Ada 4 SMP yang menggelar UNBK dari total ada 48 SMP yang menggelar ujian nasional dengan menggunakan fasilitas milik SMA dan SMK.
Distribusi Soal Ujian Nasional Dikawal Aparat Kepolisian
Sebelumnya, guna menyukseskan UNBK di Kabupaten Belu untuk pertama kali, pendistribusian  soal ujian dikawal ketat aparat kepolisian.

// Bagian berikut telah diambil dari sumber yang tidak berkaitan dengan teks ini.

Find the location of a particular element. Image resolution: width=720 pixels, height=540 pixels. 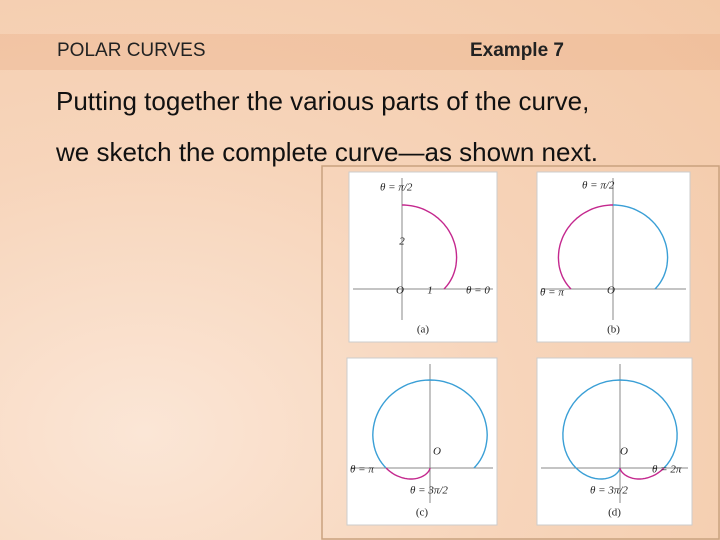

curve-label: θ = 0 is located at coordinates (478, 291).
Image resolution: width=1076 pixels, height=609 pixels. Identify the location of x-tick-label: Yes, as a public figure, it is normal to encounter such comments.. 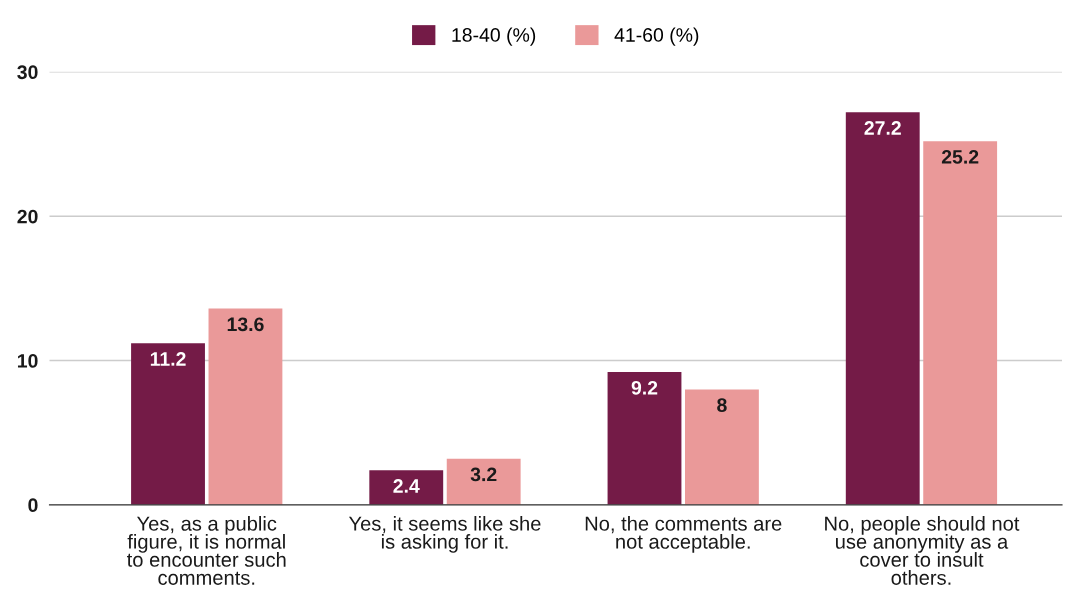
(206, 550).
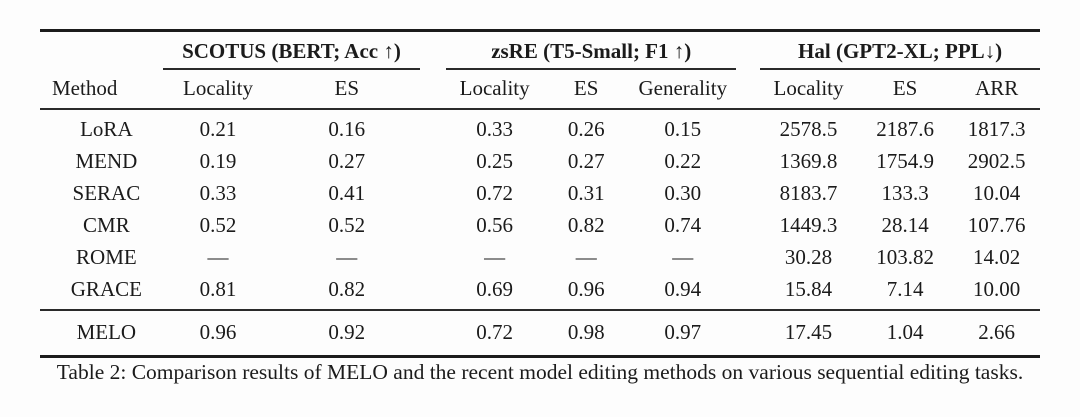 The width and height of the screenshot is (1080, 417). What do you see at coordinates (102, 292) in the screenshot?
I see `method-name: GRACE` at bounding box center [102, 292].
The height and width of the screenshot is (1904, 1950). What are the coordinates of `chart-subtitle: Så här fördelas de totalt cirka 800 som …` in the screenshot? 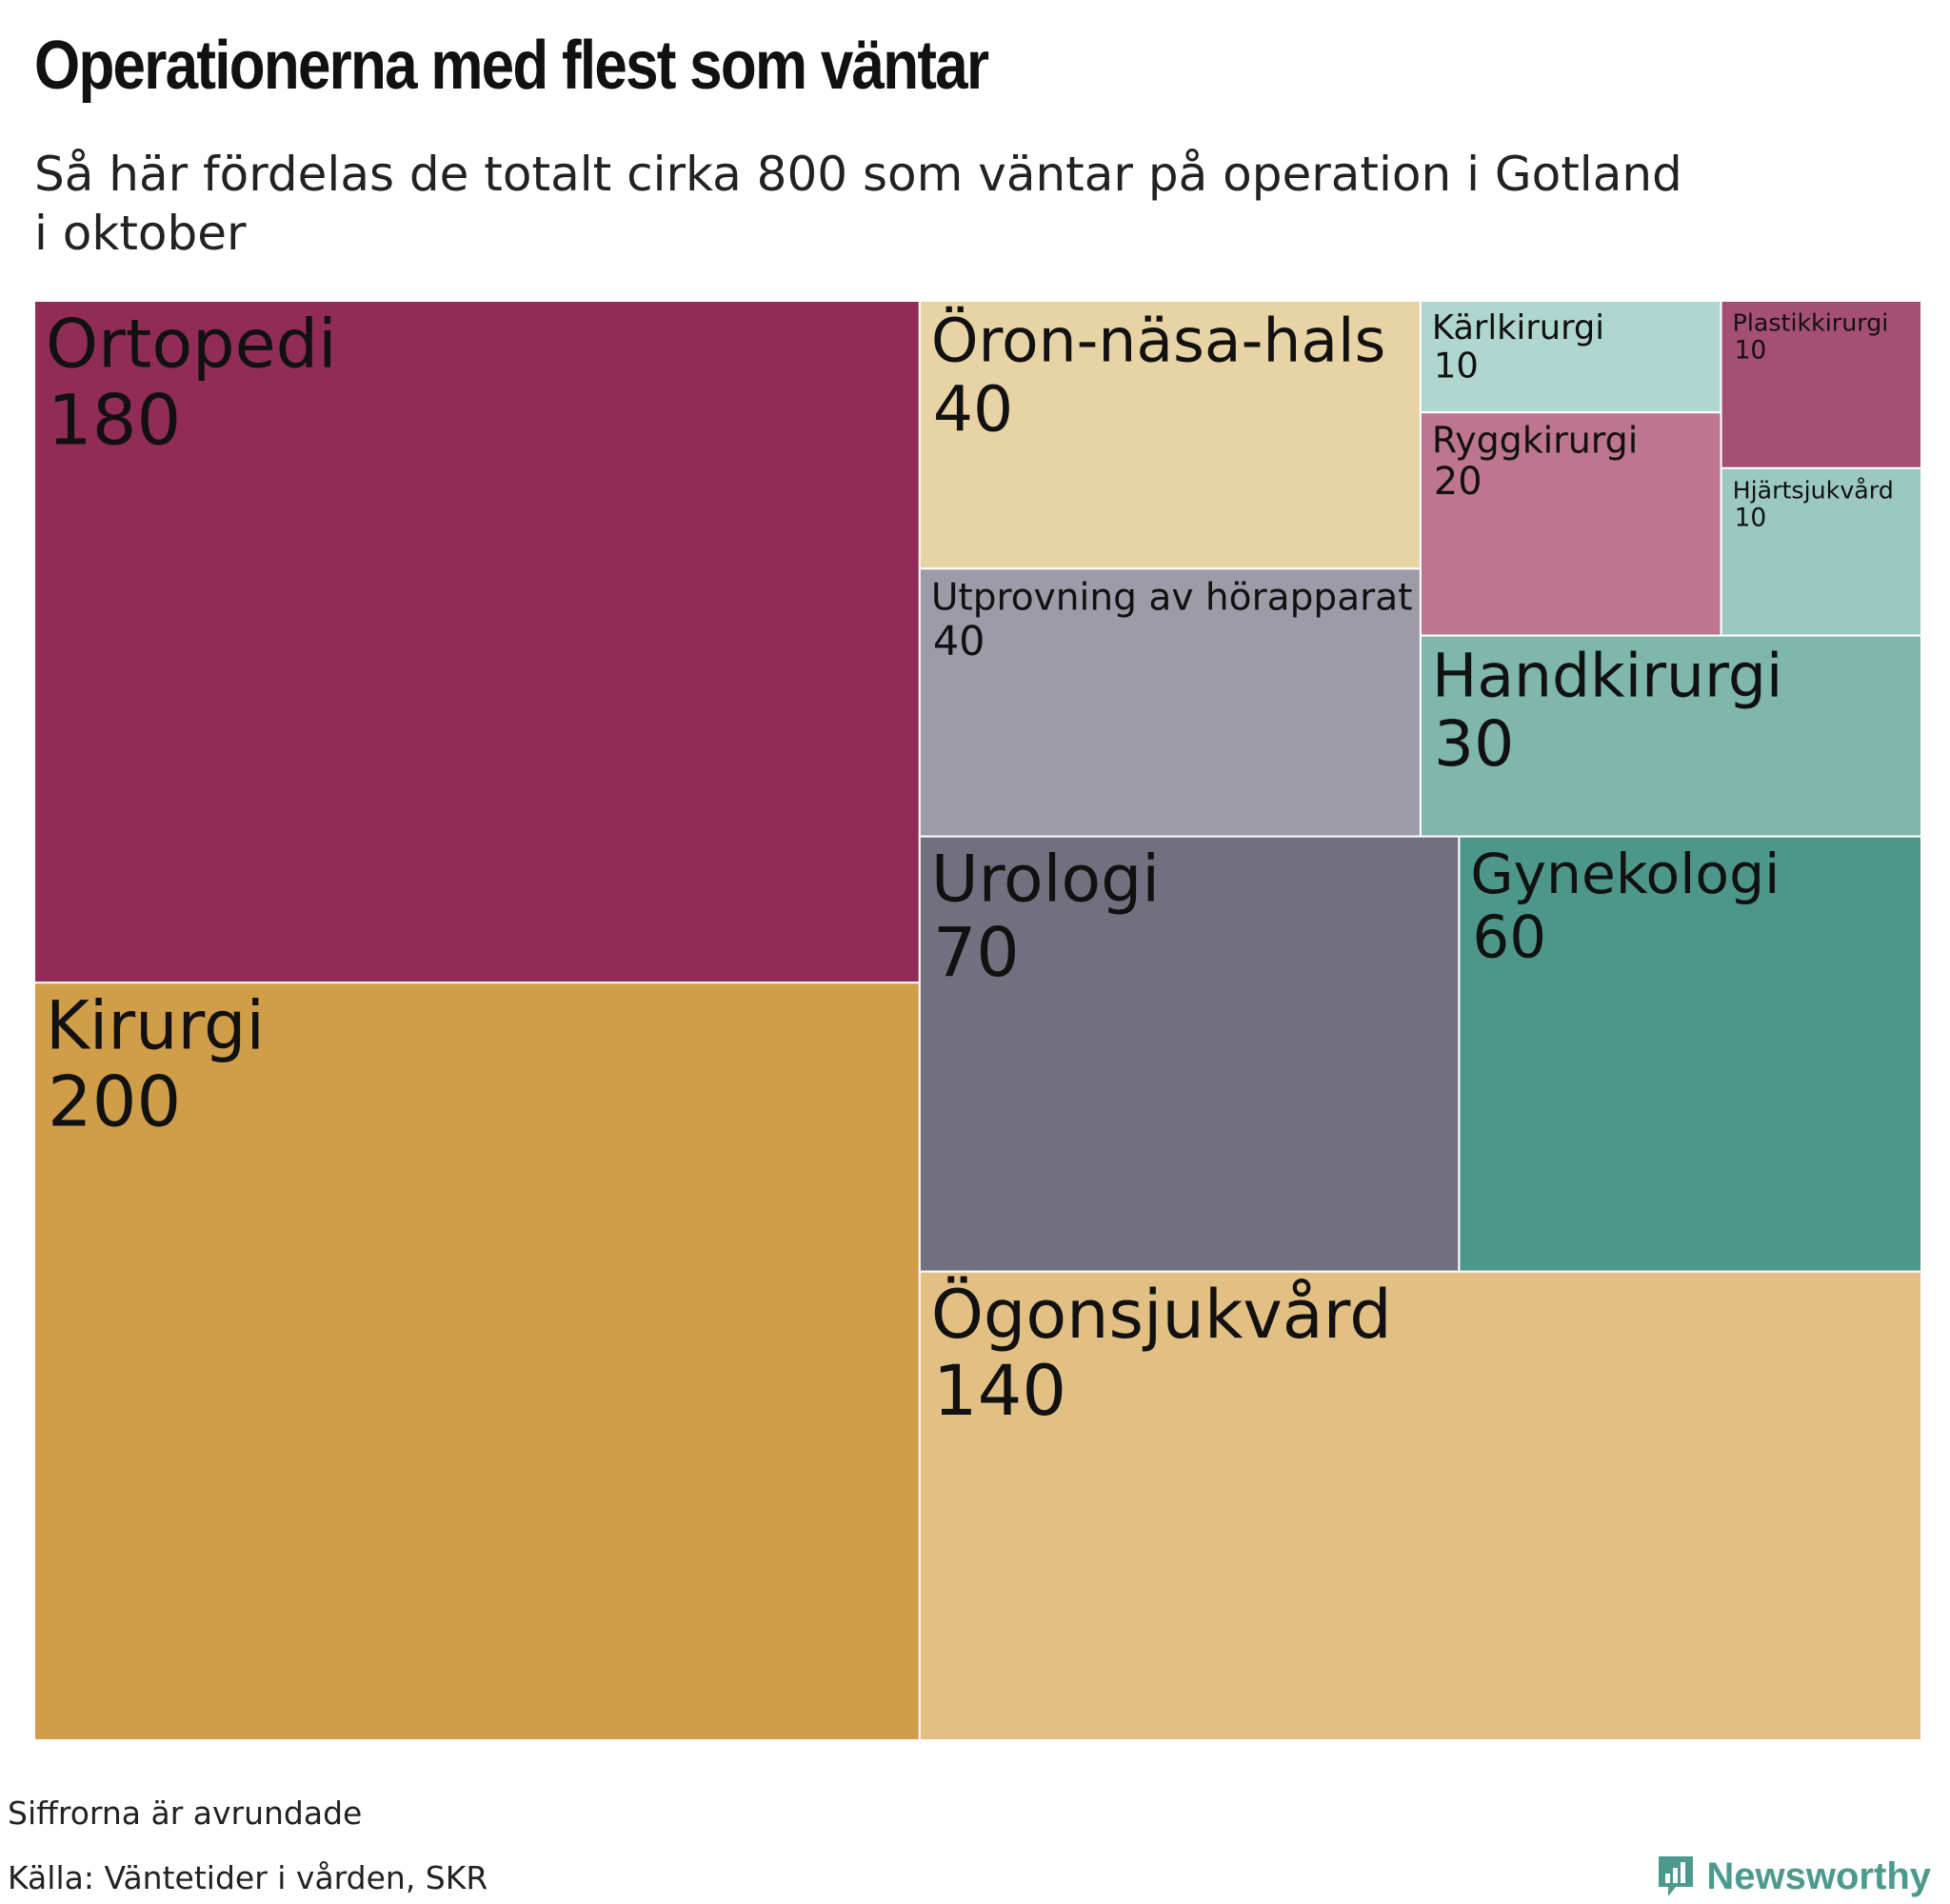 It's located at (858, 204).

Sejumlah kepala sekolah bersama pihak kepolsian mengambil soal dengan pertimbangan jarak dan kemanan menuju sekolah di batas negara RI-RDTL yang jauh.
Sementara itu untuk sejumlah sekolah yang berada di Kota Atambua baru dilakukan keesokan harinya.
Hal ini untuk menjaga keamanan dari soal ujian agar tidak terjadi kebocoran.
Kepala SMP Mandala, Yasintus Fahik mengatakan, saat ini sudah mengambil seluruh dokumen ujian nasional.
Namun harus dilakukannya pemeriksaan ulang kelengkapan soal ujian agar bisa sesuai dengan jumlah siswa peserta ujjian.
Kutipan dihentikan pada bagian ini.